[Action item]: Lines containing "agent" should be pulled from the material below.

####################

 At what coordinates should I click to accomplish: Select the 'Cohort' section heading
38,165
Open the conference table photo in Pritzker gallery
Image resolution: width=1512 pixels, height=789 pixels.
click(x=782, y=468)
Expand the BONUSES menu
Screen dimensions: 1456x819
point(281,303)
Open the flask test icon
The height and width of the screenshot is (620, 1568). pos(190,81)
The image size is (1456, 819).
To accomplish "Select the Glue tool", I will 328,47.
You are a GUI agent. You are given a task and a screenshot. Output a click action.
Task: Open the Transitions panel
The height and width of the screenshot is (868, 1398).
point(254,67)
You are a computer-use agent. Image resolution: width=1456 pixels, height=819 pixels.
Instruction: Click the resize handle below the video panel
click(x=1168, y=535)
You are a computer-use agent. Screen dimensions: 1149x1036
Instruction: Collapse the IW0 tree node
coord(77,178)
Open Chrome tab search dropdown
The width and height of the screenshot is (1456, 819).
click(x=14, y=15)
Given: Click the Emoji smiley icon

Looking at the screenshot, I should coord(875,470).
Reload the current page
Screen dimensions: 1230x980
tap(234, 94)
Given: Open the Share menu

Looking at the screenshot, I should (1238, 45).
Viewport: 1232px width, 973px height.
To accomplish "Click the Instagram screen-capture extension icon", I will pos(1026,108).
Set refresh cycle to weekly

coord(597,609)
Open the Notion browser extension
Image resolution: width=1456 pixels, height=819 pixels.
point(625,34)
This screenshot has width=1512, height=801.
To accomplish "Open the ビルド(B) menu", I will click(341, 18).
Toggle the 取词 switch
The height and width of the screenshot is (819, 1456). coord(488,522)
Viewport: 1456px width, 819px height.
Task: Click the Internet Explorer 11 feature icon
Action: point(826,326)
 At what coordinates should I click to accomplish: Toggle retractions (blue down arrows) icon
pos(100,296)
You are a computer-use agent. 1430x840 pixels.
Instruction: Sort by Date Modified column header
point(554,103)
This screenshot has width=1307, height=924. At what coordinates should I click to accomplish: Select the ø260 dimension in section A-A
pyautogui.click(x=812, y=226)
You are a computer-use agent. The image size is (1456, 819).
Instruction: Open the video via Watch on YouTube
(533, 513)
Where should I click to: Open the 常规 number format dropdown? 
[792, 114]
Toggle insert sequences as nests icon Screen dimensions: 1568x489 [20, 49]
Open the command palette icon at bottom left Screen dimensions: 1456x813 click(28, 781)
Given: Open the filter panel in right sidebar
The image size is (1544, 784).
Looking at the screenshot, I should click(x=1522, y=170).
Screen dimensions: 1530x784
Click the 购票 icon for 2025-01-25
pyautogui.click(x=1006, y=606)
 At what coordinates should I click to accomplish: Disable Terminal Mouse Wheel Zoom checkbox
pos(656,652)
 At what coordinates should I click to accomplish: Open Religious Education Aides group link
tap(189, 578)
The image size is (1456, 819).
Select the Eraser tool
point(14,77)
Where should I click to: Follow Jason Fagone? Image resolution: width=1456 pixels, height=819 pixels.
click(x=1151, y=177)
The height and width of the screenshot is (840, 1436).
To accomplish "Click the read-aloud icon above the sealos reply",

####################

[Solved exercise]:
You are a GUI agent. You are given a task and a screenshot. Output a click action.
You are a computer-use agent. Image resolution: width=1456 pixels, height=819 pixels.
You are a computer-use agent. Screen dimensions: 1149x1036
You are a computer-use agent. 1430x840 pixels.
You are a computer-use agent. The image size is (1456, 819).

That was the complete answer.